I mentioned last week that I like to listen to my local Christian radio station on the way to work in the mornings. My commute is only about 15 minutes, so I don't get to hear much, but it always tends to start my day off right. You know how morning radio shows are: very little music, lots of jaw-flapping. But, last week, I caught the song "Blessings" by Laura Story. This is one of those songs that I had heard come on the radio many, many times before, but I had never actually taken the time to think about the lyrics and the meaning behind them. In case you haven't heard this song before, I highly encourage you to check it out here:
The chorus is really what makes me pause...

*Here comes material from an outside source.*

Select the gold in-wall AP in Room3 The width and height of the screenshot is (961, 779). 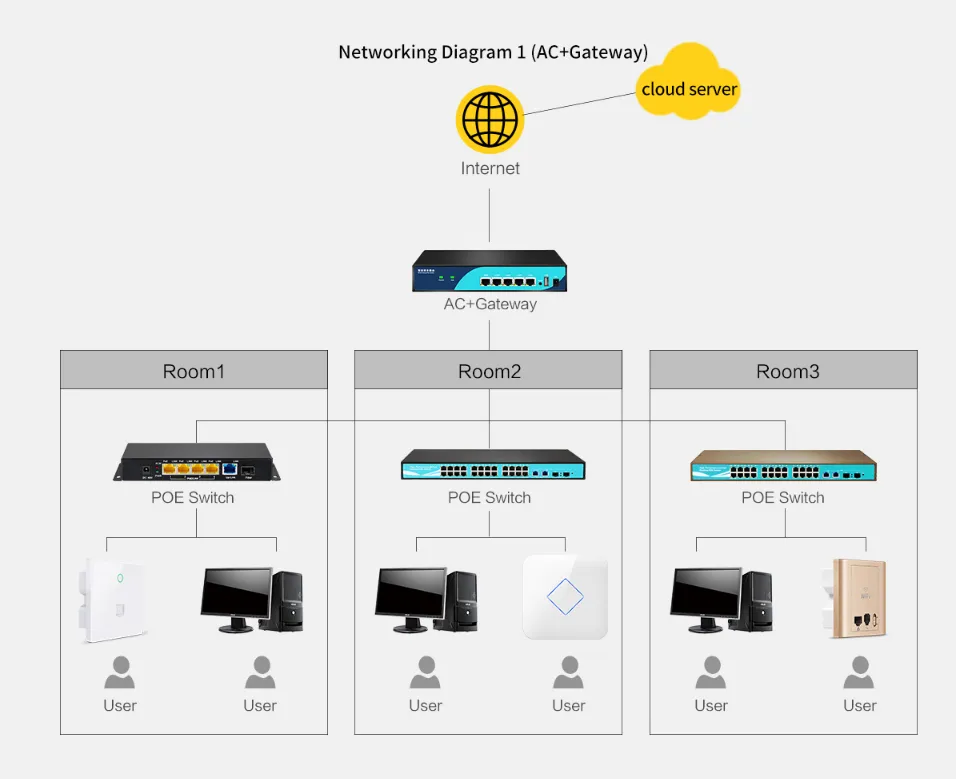click(856, 598)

Cause what if your blessings come through rain drops
What if Your healing comes through tears
What if a thousand sleepless nights are what it takes to know You're near
What if trials of this life are Your mercies in disguise
In this past few years, I feel like I've grown up a lot. I've seen people ache and hurt in very real ways. I've experienced loss myself. I've watched friends bury their parents and spouses. All of these collective situations have caused my protective "life bubble" to be popped. I no longer live in the world that I did as a kid, where nothing bad could ever happen.
I was asked once by a close friend why she had to experience such terrible things in her childhood, while her friends seemed untouched. This was shortly after she accepted salvation, and she was looking for answers. I didn't have any.

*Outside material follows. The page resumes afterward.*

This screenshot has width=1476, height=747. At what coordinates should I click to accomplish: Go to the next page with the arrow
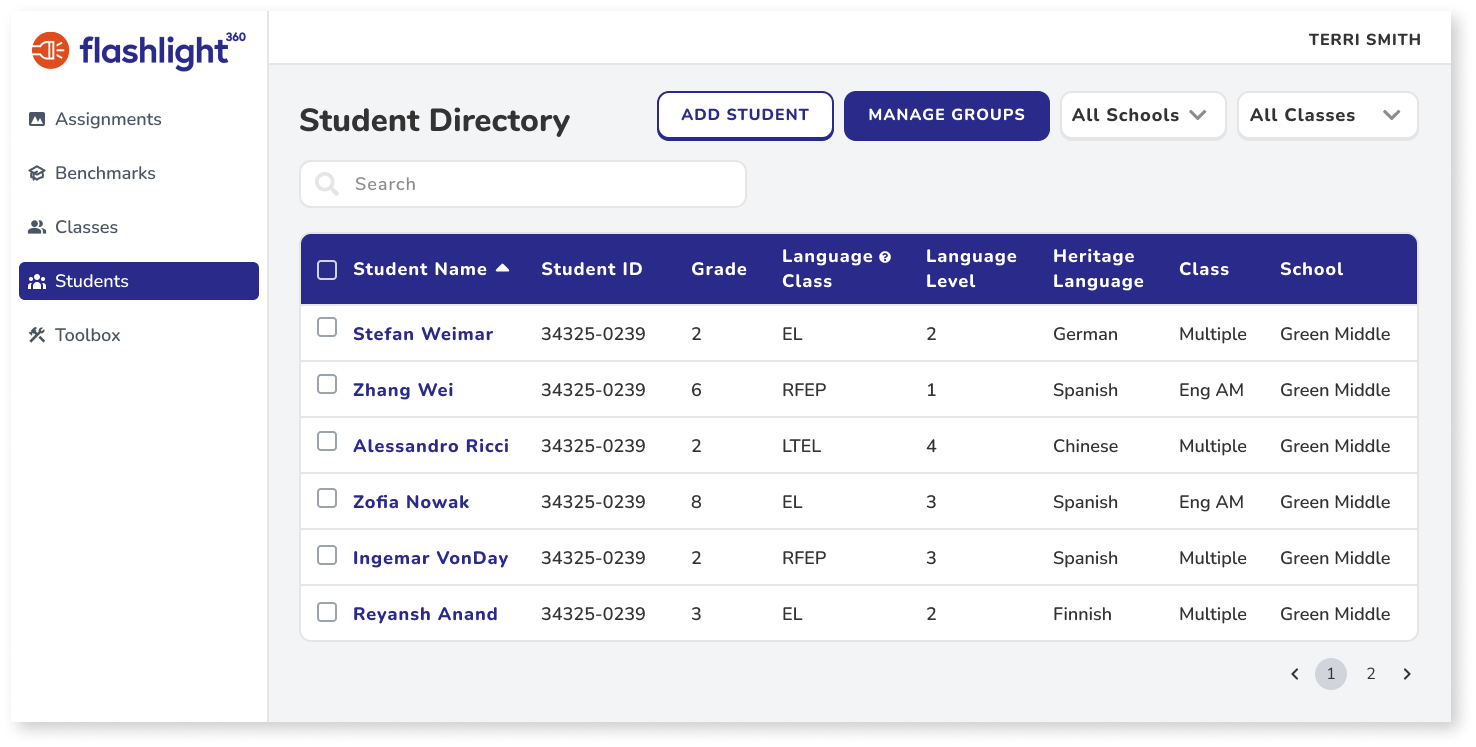[x=1407, y=673]
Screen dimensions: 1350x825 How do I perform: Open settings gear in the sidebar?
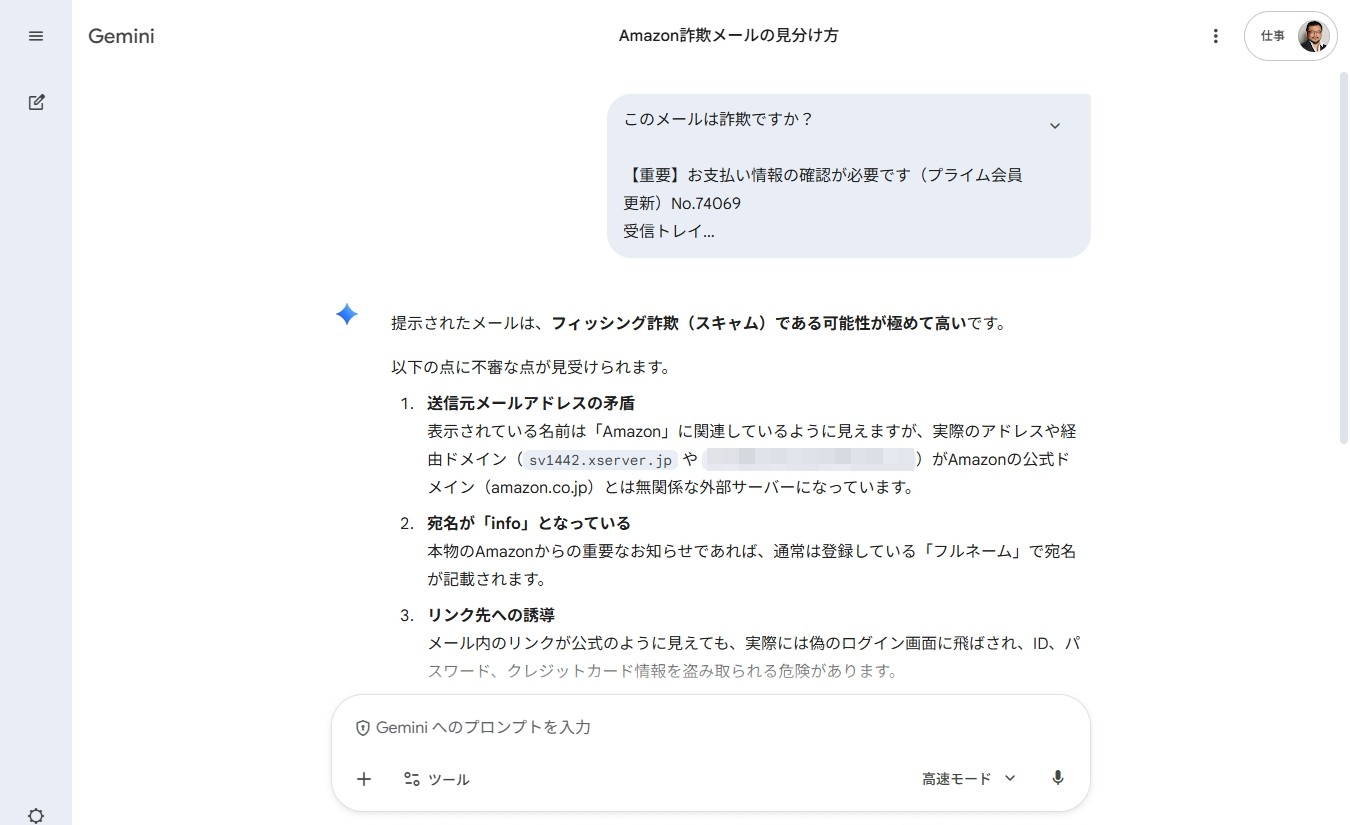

What I've come to realize since that time is that God has purpose. He always has purpose. That doesn't necessarily make everything "fair," but we were never promised fair. What we were promised is that:
In all things, God works for the good of those who love Him, who have been called
according to His purpose.
In the past year, I have seen beautiful, life-affirming things take place out of very dire circumstances. I have seen God's promise of faithfulness come to fruition in many lives. I have seen this "good" that God has promised us. And, it's a reminder that sometimes it takes being drug through the mud to see greater things that lie ahead.
Sometimes it's tragic life events. Sometimes God is simply distant and aloof. Sometimes it is relationship complications. No matter the trial, in the end, He is always faithful.